EVENTS have been held in York for people to meet and learn more about the emergency services, and to warn the public about the dangers of entering York's rivers.

North Yorkshire Police, North Yorkshire fire service, York Rescue Boat, York BID Street Rangers and Yorkshire Ambulance Service were at Queen's Staith next to the River Ouse today, speaking to people about what they all do, how they all work together and respond to incidents.

There were water rescue demonstrations and visitors could look around emergency vehicles and try on equipment, as well as perform their own rescue techniques, including throwing rescue lines into the Ouse.

A police drone pilot attended and filmed one of the demonstrations.

Meanwhile, there was a large screen in St Helen's Square playing various messages about river safety and also safety around counter terrorism.
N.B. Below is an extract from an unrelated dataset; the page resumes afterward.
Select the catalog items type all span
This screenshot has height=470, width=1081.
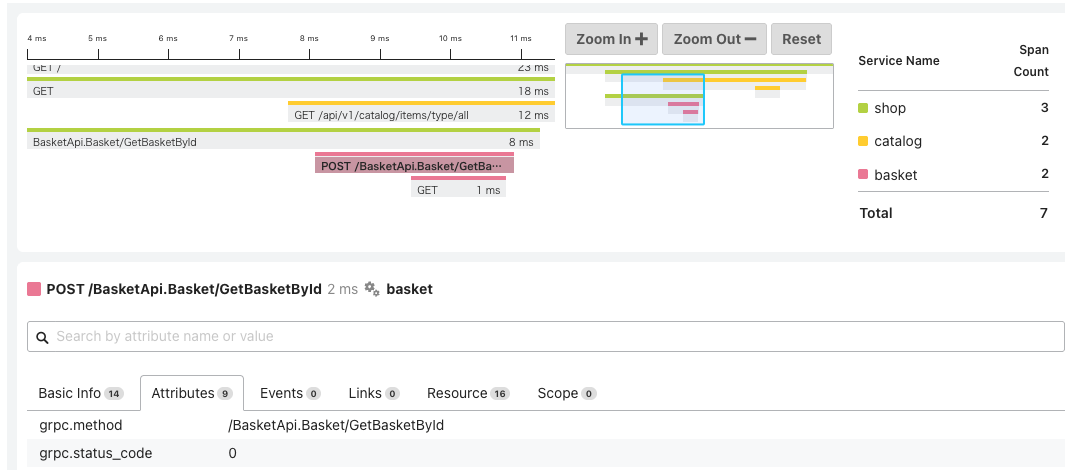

The police and fire service were also in the square speaking to people.

Station manager Pete Gregory, based at York Fire Station in Kent Street, who attended the Queen's Staith event, said: "It is a community-based event to engage with the public about the emergency services and what we do.

"It's about raising awareness of safety in and around the rivers, advising people not to go in the river as well as respect the water.

"We highlighted a few things that were in the river, such as trolleys, glass and lots of debris.

"It may look nice to go in for a swim but there's hidden dangers."

Andrew Godfrey, neighbourhood police inspector for the city centre, was also at the event in Queen's Staith. He said: "Today was all about highlighting the good emergency work we do, the meetings we have, and the good work we do together to keep people safe.

"The whole idea is to raise awareness of river safety and safety in general."